Materials provided:
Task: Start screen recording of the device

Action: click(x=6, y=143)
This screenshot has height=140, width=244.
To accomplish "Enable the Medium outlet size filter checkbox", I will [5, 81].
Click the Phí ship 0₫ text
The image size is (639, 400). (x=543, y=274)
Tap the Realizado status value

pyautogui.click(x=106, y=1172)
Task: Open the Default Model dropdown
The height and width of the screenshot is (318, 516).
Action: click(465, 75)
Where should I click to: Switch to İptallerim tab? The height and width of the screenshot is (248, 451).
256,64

---

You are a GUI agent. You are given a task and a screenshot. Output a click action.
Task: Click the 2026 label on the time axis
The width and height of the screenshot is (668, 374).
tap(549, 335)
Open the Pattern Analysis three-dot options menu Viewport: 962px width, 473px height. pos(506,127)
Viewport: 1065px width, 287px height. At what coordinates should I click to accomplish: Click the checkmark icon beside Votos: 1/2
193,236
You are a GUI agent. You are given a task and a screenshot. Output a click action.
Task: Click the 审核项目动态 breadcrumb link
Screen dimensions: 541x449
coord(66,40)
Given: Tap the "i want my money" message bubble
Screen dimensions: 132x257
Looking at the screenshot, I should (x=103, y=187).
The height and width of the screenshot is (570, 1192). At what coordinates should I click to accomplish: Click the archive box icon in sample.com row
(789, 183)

* * *

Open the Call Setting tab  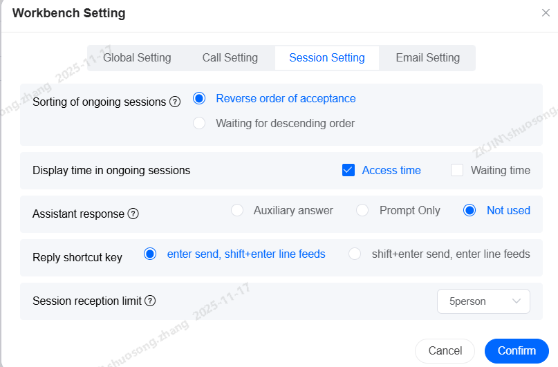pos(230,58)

Task directions: Rewrite everything from the line containing "Task: Start screen recording of the device" down to the line containing "Action: click(465, 75)", changing "Default Model" to "Standard Model" and leaving every other character as it is. Return only those lines.

Result for this task:
Task: Start screen recording of the device

Action: click(x=6, y=143)
This screenshot has height=140, width=244.
To accomplish "Enable the Medium outlet size filter checkbox", I will [5, 81].
Click the Phí ship 0₫ text
The image size is (639, 400). (x=543, y=274)
Tap the Realizado status value

pyautogui.click(x=106, y=1172)
Task: Open the Standard Model dropdown
The height and width of the screenshot is (318, 516).
Action: click(465, 75)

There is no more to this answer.